Co-occurence in functional categories

To get a broader point of view than only the co-occurence on biological pathway maps, we measured the co-occuring frequency of these three groups of adjacent gene pairs on hierarchical categories of gene functions. We counted the number of gene pairs that shared the same category at the second level of the hierarchy (e.g. Carbohydrate metabolism). We used 22 categories that are related to prokaryotes. In Figure 5, each box represents the proportion of gene pairs that have the functional categories given on the x and y axis in B. subtilis (top) and E. coli (bottom). The deeper color indicates increasing frequency of gene pairs with the given functional categories. Additional file 1 includes the statistical analysis of these functional sharings using chi-square values. In OPs, the diagonal boxes are clearly represented by the deep red color. Statistical analysis reveals significant diagonal factors in functional sharing of OPs, even compared to Figure 5. Thus, gene pairs in OPs tend to have related functions. On the other hand, it was clear that almost all of the boxes as well as the diagonals in NOPs did not show high values. Particularly in statistical analysis they were almost similar as expected, so they did not share the related functions and can be randomly distributed. More gene pairs in SOPs were in related functional categories, compared to NOPs.
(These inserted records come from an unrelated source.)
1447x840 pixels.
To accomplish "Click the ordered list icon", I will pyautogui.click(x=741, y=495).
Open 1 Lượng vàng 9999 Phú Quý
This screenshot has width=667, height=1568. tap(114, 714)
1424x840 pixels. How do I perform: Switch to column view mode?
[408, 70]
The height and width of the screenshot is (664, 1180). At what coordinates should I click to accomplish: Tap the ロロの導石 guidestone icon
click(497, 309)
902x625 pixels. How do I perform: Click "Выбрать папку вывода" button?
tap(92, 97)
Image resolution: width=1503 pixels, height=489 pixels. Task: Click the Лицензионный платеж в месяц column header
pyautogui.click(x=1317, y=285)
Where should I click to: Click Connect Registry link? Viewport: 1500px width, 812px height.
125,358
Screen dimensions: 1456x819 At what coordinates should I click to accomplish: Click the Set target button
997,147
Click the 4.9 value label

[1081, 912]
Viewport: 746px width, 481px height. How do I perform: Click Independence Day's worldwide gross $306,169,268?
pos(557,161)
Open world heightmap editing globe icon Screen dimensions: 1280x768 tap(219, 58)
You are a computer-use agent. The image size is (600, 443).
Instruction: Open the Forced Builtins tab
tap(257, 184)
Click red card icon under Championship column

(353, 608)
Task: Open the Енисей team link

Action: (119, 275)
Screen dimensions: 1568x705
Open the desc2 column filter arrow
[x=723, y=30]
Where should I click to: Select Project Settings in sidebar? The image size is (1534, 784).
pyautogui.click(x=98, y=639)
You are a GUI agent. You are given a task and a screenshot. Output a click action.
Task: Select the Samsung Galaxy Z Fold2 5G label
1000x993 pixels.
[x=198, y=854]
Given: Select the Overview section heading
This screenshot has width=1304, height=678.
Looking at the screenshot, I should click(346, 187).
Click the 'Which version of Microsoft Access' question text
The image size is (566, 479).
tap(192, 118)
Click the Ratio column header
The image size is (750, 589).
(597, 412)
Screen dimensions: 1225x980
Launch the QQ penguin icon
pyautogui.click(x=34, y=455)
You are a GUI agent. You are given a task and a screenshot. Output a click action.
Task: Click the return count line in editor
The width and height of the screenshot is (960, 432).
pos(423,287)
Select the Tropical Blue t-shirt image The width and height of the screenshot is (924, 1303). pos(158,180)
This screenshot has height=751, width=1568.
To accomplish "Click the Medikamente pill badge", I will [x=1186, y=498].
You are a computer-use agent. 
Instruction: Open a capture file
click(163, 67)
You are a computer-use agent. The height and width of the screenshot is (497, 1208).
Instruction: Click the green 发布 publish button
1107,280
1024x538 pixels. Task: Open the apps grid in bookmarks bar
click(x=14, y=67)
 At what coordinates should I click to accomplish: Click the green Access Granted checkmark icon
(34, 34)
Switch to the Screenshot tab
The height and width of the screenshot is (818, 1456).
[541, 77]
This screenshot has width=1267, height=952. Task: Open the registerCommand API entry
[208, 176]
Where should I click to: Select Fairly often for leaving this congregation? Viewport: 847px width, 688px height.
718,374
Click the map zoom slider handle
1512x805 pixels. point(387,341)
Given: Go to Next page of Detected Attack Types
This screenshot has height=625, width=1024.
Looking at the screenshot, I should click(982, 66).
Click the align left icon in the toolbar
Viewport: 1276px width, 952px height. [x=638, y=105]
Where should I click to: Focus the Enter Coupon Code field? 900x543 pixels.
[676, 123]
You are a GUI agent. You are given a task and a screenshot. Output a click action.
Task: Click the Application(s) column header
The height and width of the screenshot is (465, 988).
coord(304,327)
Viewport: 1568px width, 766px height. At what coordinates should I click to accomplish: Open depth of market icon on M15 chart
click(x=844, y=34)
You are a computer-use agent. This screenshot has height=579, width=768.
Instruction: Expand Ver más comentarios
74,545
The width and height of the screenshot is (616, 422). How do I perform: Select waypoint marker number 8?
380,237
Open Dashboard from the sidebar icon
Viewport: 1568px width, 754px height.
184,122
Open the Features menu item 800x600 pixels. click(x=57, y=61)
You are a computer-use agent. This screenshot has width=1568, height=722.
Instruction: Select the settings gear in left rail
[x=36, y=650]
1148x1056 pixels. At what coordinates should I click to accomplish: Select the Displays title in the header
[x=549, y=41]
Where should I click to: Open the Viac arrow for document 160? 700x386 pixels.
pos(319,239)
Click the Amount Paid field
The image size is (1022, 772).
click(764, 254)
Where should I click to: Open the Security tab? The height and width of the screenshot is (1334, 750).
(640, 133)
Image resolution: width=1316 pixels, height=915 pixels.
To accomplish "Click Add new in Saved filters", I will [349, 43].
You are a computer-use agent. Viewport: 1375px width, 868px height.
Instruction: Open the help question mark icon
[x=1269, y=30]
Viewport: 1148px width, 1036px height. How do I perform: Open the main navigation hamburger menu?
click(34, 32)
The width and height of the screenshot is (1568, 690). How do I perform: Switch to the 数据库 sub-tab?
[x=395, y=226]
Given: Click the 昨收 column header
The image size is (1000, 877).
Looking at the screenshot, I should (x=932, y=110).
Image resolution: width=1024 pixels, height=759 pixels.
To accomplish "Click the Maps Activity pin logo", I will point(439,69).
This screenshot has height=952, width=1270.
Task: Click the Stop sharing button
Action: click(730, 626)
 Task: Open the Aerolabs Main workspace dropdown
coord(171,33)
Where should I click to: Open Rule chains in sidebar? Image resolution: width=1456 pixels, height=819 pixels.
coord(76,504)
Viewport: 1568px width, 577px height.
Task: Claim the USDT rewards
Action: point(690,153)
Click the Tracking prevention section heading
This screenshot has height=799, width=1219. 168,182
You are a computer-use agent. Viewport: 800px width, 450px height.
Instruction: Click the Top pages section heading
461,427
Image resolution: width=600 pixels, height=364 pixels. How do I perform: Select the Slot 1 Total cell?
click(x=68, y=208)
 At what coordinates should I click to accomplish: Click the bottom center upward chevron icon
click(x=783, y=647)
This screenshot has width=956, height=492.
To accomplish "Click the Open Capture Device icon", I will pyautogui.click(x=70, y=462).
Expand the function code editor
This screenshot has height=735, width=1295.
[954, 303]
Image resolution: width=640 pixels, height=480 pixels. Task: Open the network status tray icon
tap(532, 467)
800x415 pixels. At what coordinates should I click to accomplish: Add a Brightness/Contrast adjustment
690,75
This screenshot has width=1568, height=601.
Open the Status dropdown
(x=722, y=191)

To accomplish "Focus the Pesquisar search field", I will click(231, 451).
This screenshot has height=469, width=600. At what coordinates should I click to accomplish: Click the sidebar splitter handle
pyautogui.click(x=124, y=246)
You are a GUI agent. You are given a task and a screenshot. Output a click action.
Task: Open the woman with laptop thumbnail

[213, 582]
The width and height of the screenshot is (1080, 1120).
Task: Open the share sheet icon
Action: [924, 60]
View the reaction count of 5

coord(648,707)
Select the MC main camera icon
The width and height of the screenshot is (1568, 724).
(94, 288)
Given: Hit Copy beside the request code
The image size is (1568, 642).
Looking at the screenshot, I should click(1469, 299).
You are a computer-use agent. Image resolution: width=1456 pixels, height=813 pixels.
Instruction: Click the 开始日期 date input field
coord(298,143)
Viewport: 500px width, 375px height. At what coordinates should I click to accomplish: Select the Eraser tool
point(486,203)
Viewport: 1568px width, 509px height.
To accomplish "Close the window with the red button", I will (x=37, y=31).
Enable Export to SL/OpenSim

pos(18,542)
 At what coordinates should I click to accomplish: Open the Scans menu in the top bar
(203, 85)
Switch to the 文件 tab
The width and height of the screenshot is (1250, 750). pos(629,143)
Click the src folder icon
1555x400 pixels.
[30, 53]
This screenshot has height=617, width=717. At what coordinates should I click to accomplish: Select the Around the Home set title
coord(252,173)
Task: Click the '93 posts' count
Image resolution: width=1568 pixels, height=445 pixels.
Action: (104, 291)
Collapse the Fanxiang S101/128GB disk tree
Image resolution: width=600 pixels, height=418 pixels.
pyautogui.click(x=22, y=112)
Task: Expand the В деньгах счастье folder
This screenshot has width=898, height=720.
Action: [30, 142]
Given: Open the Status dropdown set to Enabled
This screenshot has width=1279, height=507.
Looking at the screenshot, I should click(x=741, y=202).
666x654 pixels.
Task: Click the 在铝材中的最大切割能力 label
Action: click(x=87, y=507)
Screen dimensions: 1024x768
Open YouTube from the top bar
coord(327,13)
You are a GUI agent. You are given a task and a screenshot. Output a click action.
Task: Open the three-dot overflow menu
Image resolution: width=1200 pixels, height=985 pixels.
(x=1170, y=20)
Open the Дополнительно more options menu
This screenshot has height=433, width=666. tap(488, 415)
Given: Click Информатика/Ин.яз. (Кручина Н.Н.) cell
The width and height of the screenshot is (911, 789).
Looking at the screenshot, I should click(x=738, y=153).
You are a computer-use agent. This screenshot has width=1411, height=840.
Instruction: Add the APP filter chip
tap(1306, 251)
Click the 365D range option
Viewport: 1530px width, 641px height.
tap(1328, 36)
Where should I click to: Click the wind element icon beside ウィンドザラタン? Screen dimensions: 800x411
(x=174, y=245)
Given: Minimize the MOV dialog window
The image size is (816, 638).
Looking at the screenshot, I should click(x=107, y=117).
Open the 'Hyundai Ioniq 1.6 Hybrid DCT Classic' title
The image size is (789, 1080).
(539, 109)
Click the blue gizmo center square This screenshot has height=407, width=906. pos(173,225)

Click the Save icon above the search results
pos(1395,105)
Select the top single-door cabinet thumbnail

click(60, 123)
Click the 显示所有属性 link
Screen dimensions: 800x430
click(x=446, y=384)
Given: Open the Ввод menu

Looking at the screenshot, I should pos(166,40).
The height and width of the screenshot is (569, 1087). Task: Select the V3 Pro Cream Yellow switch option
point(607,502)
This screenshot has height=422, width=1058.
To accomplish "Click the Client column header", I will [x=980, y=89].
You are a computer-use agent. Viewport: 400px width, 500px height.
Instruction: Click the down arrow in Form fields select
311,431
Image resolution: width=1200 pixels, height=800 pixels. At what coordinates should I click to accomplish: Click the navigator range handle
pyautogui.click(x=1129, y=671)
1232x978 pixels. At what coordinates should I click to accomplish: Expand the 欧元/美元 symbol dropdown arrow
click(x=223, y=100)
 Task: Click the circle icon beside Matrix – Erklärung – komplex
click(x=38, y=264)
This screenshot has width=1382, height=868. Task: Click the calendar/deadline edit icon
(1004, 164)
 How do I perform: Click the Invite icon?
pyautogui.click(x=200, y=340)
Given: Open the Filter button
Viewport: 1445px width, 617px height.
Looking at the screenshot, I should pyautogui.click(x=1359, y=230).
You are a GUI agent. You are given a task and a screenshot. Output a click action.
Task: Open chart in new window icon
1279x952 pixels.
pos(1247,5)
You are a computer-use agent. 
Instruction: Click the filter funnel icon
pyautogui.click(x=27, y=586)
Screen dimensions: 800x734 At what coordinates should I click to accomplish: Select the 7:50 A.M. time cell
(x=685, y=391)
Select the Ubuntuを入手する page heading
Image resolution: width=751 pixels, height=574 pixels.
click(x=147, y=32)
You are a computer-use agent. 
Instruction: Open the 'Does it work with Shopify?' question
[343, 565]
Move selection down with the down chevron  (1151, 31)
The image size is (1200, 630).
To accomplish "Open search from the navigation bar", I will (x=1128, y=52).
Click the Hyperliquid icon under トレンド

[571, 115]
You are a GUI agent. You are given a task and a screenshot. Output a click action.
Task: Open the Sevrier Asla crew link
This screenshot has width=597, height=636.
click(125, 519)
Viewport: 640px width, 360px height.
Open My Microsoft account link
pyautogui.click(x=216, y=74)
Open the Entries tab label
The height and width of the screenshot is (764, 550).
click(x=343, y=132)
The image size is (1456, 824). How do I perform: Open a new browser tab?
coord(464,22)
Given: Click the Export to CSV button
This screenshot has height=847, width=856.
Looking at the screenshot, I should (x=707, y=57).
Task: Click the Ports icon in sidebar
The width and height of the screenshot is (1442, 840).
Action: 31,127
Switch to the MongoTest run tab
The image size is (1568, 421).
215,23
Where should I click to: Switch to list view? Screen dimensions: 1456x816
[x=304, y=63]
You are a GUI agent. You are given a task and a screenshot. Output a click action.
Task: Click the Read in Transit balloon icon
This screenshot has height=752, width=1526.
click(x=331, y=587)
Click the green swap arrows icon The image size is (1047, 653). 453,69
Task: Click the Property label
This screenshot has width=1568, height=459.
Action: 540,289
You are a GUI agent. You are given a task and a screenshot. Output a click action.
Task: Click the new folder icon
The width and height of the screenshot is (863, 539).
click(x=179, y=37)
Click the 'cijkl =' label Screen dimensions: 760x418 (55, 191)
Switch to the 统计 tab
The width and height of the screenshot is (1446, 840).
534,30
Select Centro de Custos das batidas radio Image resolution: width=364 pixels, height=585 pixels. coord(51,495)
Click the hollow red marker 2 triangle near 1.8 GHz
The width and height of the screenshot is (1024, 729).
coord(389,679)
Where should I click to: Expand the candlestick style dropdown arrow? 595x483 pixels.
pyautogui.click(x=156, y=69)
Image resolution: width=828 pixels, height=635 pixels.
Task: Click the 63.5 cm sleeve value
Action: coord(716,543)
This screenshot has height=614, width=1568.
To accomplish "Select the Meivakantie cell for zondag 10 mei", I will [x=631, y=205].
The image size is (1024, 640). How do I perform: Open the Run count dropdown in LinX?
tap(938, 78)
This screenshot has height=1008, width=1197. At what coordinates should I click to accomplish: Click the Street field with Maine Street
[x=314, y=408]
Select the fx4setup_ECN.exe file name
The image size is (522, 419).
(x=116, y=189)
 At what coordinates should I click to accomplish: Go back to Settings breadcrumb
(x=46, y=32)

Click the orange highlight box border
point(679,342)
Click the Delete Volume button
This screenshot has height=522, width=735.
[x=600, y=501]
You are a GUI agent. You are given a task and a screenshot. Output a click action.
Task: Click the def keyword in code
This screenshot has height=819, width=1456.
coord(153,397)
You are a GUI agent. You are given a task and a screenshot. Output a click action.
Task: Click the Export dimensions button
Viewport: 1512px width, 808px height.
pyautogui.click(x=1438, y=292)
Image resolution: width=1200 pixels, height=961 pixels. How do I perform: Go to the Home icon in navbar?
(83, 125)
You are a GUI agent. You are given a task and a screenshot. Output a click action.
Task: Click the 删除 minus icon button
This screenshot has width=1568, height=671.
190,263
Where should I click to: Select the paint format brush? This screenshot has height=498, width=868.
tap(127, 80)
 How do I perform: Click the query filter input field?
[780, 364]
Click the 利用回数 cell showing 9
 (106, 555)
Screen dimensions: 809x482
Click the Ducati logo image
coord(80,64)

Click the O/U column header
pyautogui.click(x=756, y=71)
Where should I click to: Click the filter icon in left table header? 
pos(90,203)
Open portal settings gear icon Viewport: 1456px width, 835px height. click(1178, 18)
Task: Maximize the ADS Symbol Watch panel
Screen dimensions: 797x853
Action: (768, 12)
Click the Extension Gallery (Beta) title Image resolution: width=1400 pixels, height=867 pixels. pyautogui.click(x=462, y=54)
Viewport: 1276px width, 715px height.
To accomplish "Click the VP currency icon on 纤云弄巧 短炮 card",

In addition, gene pairs in the 'Genetic information processing' and 'Environmental information processing' groups were more likely to share functions in SOPs, compared to the other two groups. This trend was clearly shown in statistical analysis in Additional file 1. 'Transcription', 'Translation', 'Folding, Sorting and Degradation' and 'Replication and Repair' in 'Genetic information processing', and 'Membrane Transport', 'Signal Transduction' and 'Cell Growth and Death' in 'Environmental information processing' showed significant correlations. It seems to be an inherent property of SOPs that the degree of sharing between such categories and 'Metabolism' is also relatively frequent. We speculate that the functional bias of SOPs to these categories relates to the regulation of gene expression because SOPs are located on the boundary of the regulatory elements.

Figure 5.

Figure 5

Functional associations between adjacent gene pairs. The upper figures indicate the functional associations in B. subtilis and the lower represent E. coli. The proportion of gene pairs that have the functional categories shown on the x and y axis is represented by a box with red color. When the color is deeper, it indicates the proportion is increasing.

Discussion

Properties of operons from a genomic perspective

The intergenic regions were clearly shorter in OPs and SOPs than in NOPs (Figure 2). Genes co-transcribed as an operon are likely to be compactly arranged on the genome. It is suggested that short intergenic regions would help to allow efficient transcription. Interestingly, we found that the distributions of the intergenic regions of OPs and SOPs also appear to have different shapes (Figure 2). This observation suggests the possibility of the presence of regulatory elements such as internal promoters and internal terminators in the intergenic regions of SOPs. Actually, there are known cases where such regulatory elements cause variations in the length of transcriptional units. For example, the sigB and resABCDE operons in B. subtilis have upstream and internal promoters, resulting in two TUs [22,23], and transcriptional terminations of operons such as the bmr and bio operons are also experimentally verified to be transcribed from the upstream promoter to the internal and external terminators, resulting in two different sizes of TUs [24,25]. The sigB operon consists of eight genes, rsbR-S-T-U-V-W-sigB-rsbX, and is transcribed from an upstream sigma A dependent promoter and from an internal heat-inducible sigma B dependent promoter [22]. The eight genes are usually co-transcribed by sigma A. When sigma B is activated in response to heat stress, it promotes transcription of the sigB regulon from the internal promoter, resulting in a shorter TU, rsbV-W-sigB-rsbX. The intergenic distance at the internal transcriptional boundary between rsbU and rsbV is 64 bp, whereas those of the others are 7, 6, 14, -1, -38 and 2, and their average is -1.7. Thus, the presence of regulatory elements seems to correspond to expanded intergenic regions. When the alternative transcripts are produced, most of them are caused by transcriptional regulatory elements located in the intergenic region at the boundary of the TU. Therefore, the longer intergenic regions of SOPs compared to OPs imply the presence of regulatory elements such as internal promoters and internal terminators. In addition, transcription can also be regulated by the presence of readthrough terminators which void specific termination signals, or by regulatory mechanisms such as riboswitches. Even if the specific promoters or terminators in a SOP region have not been identified, other transcriptional mechanisms may have an effect on the transcription.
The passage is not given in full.